Your goal ->
Locate, in the data below, the line that contains "1972 (20, 2239)" and the line that contains "1977 (20, 2141)"; reproduce exactly those two lines and every line between them, nothing more.

━━━━━ Provided data

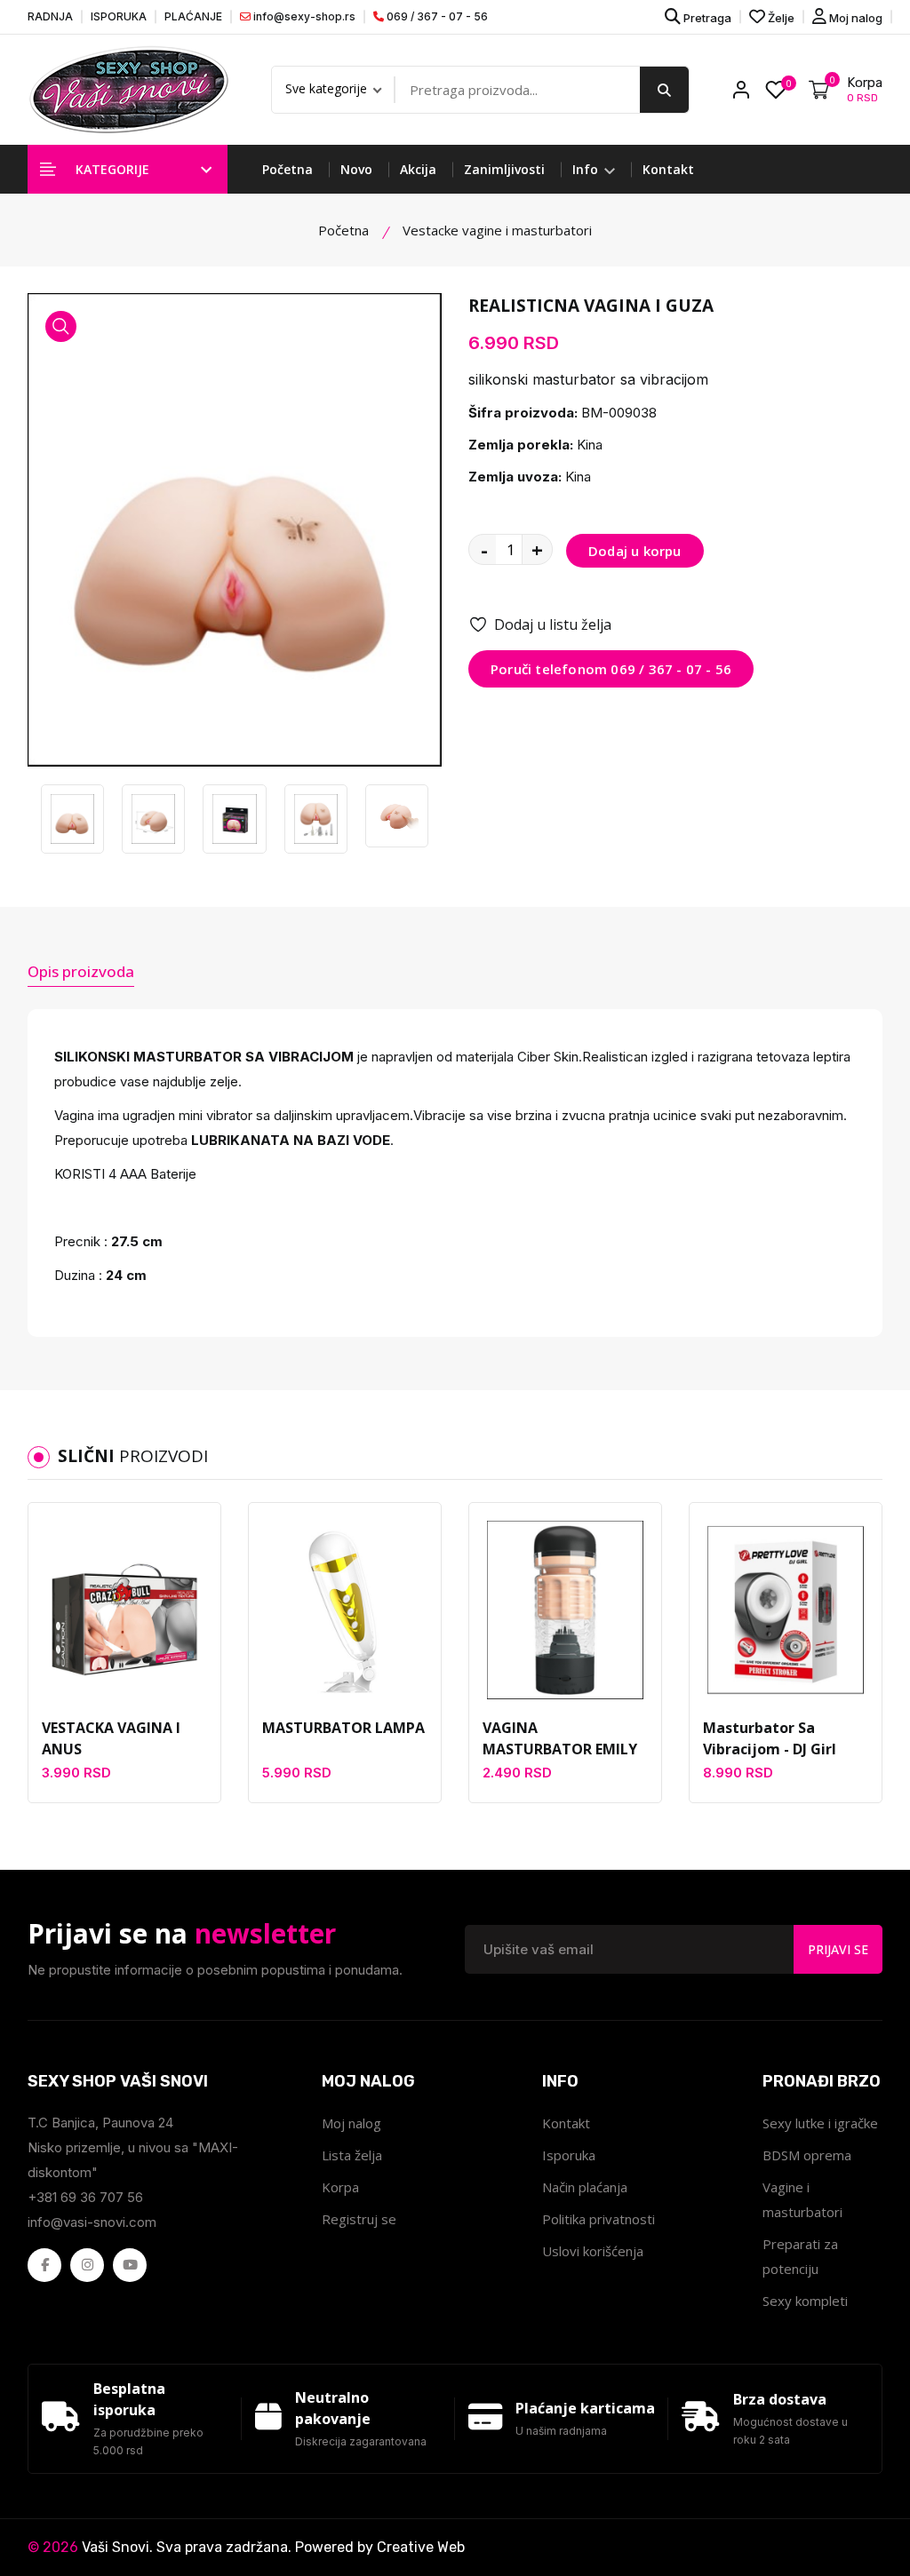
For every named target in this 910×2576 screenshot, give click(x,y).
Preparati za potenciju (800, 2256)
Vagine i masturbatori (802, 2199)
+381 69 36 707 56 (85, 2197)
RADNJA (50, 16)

━━━━━━━━━━
━━━━━ Provided data

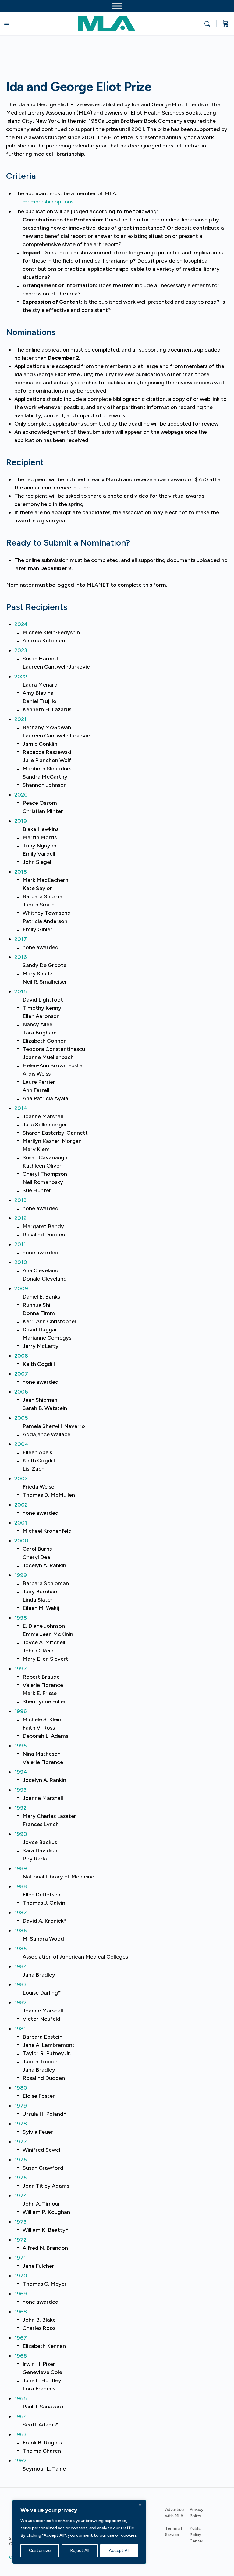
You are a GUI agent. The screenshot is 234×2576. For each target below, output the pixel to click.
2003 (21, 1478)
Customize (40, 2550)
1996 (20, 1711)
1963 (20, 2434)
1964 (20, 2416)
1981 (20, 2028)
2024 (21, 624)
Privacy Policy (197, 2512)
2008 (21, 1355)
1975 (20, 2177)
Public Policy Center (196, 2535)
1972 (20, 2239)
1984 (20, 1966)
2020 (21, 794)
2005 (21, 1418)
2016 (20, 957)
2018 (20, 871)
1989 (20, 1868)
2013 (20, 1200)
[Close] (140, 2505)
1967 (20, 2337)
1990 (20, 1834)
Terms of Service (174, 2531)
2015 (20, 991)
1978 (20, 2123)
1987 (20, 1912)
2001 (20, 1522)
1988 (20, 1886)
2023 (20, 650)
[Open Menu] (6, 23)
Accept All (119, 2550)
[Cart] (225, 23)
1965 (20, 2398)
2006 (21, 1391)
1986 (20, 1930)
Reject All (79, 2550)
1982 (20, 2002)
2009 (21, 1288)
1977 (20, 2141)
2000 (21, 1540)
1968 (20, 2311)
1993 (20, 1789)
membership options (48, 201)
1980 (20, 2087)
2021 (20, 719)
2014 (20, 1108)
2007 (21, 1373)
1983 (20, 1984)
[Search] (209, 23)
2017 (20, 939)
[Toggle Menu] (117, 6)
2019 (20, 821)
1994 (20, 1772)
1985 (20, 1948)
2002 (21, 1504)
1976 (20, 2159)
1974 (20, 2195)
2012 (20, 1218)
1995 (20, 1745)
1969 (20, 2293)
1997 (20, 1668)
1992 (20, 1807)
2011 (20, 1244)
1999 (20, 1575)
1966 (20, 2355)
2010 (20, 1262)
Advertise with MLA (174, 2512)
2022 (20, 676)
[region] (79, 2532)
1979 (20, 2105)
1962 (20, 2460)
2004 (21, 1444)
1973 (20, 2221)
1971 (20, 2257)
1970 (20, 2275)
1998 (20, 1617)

━━━━━━━━━━
━━━━━ Provided data

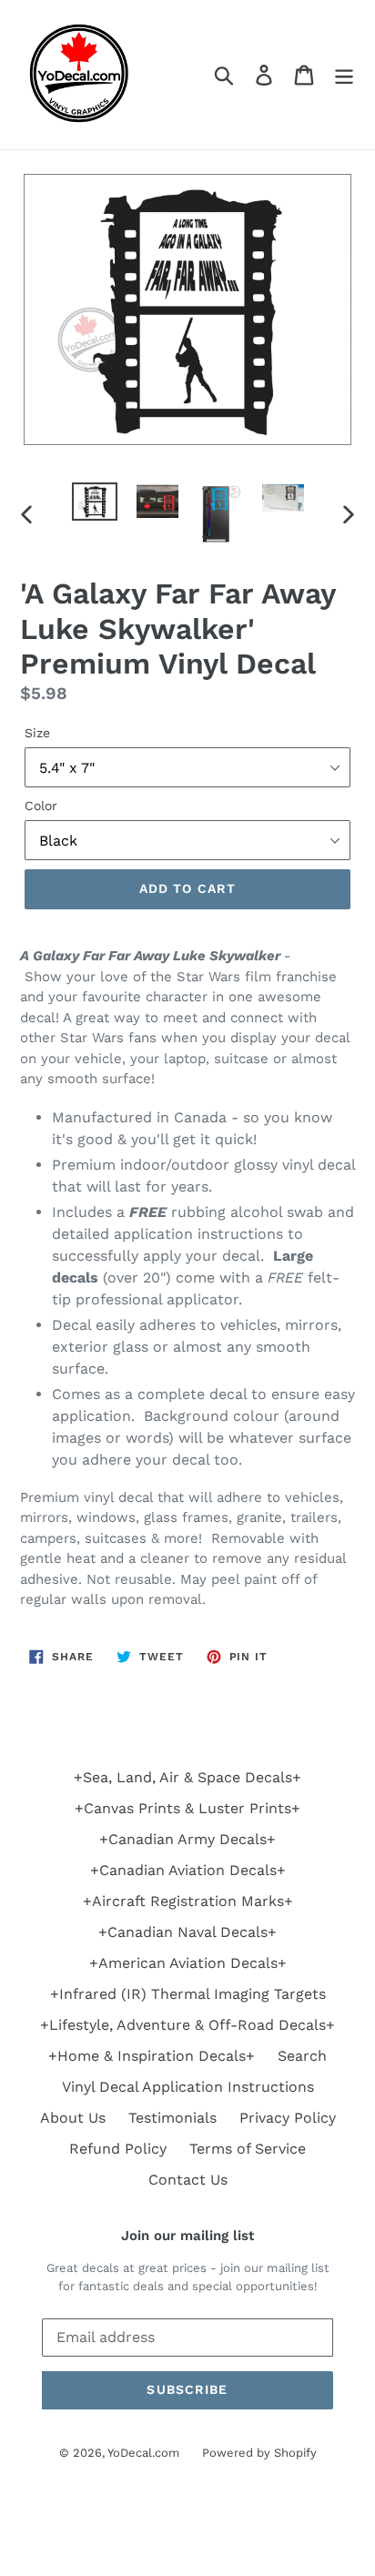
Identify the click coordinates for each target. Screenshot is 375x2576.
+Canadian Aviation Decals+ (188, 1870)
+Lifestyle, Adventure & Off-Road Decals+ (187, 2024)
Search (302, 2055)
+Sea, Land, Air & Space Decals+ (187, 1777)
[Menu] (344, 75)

━━━━━━━━━━

Result of the task ->
1972 (20, 2239)
1984 (20, 1966)
2020 (21, 794)
2005 (21, 1418)
2016 (20, 957)
2018 (20, 871)
1989 (20, 1868)
2013 (20, 1200)
[Close] (140, 2505)
1967 (20, 2337)
1990 (20, 1834)
Terms of Service (174, 2531)
2015 (20, 991)
1978 (20, 2123)
1987 (20, 1912)
2001 (20, 1522)
1988 (20, 1886)
2023 (20, 650)
[Open Menu] (6, 23)
Accept All (119, 2550)
[Cart] (225, 23)
1965 (20, 2398)
2006 (21, 1391)
1986 (20, 1930)
Reject All (79, 2550)
1982 (20, 2002)
2009 (21, 1288)
1977 (20, 2141)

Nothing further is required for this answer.